The currency wars have become the current-account truce. G-20 finance ministers and central bankers meeting in South Korea last weekend took the high road on global imbalances in preference to the low road of competitive devaluations that leads nowhere good. Action point six of six mainly mom-and-Apple-Pie commitments listed in the communiqué issued after the meeting said the finance ministers would:
Strengthen multilateral cooperation to promote external sustainability and pursue the full range of policies conducive to reducing excessive imbalances and maintaining current account imbalances at sustainable levels. Persistently large imbalances, assessed against indicative guidelines to be agreed, would warrant an assessment of their nature and the root causes of impediments to adjustment as part of the Mutual Assessment Process, recognizing the need to take into account national or regional circumstances, including large commodity producers. To support our efforts toward meeting these commitments, we call on the [International Monetary Fund] to provide an assessment as part of the MAP on the progress toward external sustainability and the consistency of fiscal, monetary, financial sector, structural, exchange rate and other policies.

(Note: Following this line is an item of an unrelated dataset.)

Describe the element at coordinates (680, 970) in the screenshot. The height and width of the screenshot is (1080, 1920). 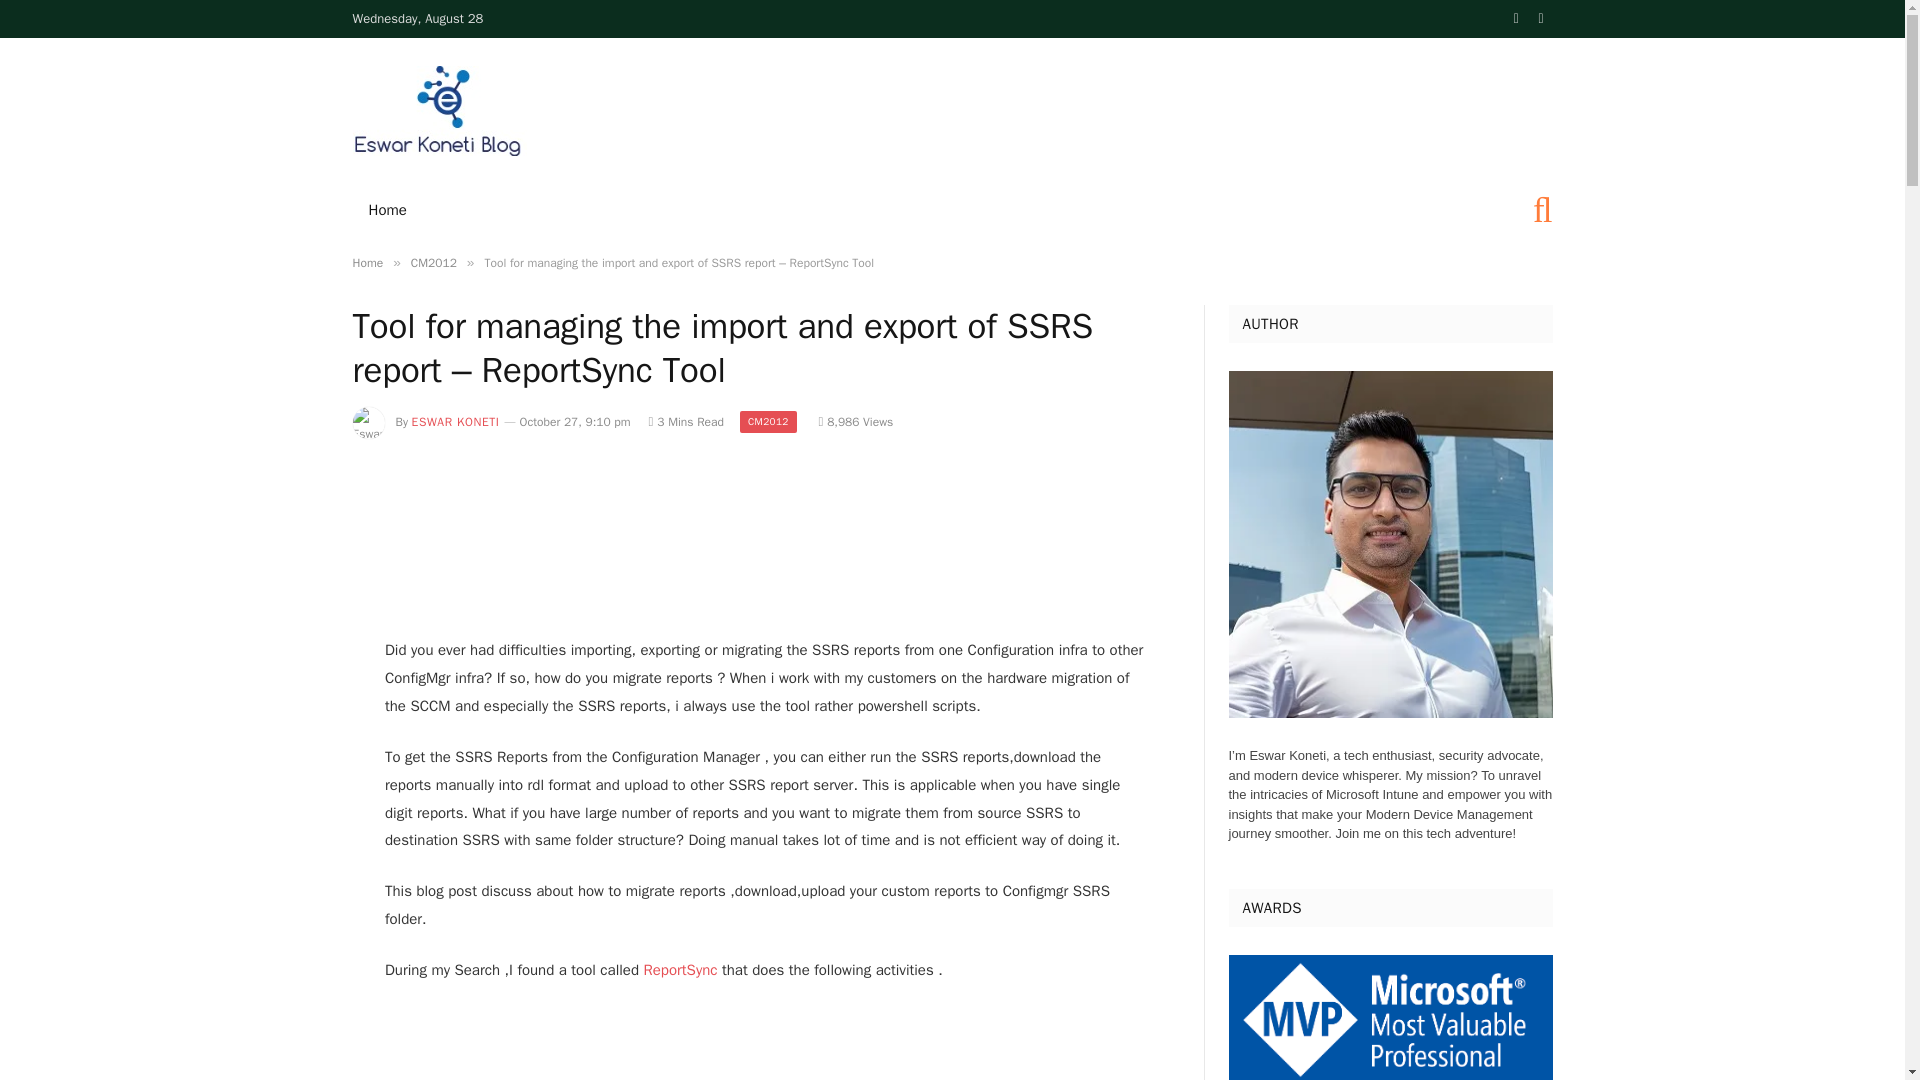
I see `ReportSync` at that location.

In other words, the U.S. will cut its deficits and China will increase domestic demand to reduce its surpluses allowing the yuan continue to appreciate against the dollar. Which is actually what needs to happen and both countries would like to happen, just not their part yet. By making the IMF the cop on this particular beat and not setting any specific targets for it to police to, it is a fair bet that none of this will happen anytime soon. G-20 leaders meeting next month in Seoul might change that, but we doubt it.
Meanwhile, the U.S. will be able to continue its dollar devaluation against currencies that move freely through a second round of quantitative easing (we expect the U.S. Federal Reserve to launch its QE2 next week) while China will let the yuan appreciate only gradually against the dollar and keep racking up its surpluses while it resolves its internal political differences over making the reforms necessary to make the economy more domestic-demand driven, a project that will require multiple five-year plans.
We never said the high road goes anywhere, at least for a long while.